DIRECTIONS FOR THIS TASK ::
All that should come back is the lines of the data below from the one containing "Click the How it works description paragraph" to the one containing "Task: Open the Auto select dropdown", inclusive, exactly as they stand.

Dataset records ::
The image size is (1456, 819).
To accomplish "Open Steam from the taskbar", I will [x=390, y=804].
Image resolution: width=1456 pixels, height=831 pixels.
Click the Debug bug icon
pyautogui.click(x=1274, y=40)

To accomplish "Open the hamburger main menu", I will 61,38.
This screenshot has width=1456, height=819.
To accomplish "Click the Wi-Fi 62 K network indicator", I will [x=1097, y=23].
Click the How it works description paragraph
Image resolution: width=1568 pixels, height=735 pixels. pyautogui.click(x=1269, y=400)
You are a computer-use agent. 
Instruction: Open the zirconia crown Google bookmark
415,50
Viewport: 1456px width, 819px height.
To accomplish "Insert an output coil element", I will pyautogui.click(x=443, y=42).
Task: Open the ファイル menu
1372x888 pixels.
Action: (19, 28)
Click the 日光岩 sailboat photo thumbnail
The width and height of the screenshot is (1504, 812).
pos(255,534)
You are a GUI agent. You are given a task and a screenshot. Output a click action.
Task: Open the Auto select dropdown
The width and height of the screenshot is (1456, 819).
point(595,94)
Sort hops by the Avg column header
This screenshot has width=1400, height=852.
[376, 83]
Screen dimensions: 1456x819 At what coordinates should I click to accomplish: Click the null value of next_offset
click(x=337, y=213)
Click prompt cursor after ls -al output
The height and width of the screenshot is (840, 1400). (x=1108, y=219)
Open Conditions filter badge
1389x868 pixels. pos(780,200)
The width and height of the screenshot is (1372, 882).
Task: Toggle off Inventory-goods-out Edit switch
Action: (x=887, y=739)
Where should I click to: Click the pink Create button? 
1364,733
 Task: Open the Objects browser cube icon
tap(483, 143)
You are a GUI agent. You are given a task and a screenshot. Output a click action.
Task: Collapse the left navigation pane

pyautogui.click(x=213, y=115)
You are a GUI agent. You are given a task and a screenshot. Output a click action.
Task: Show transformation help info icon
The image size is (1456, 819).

EXERCISE OUTPUT ::
Click the How it works description paragraph
Image resolution: width=1568 pixels, height=735 pixels. pyautogui.click(x=1269, y=400)
You are a computer-use agent. 
Instruction: Open the zirconia crown Google bookmark
415,50
Viewport: 1456px width, 819px height.
To accomplish "Insert an output coil element", I will pyautogui.click(x=443, y=42).
Task: Open the ファイル menu
1372x888 pixels.
Action: (19, 28)
Click the 日光岩 sailboat photo thumbnail
The width and height of the screenshot is (1504, 812).
pos(255,534)
You are a GUI agent. You are given a task and a screenshot. Output a click action.
Task: Open the Auto select dropdown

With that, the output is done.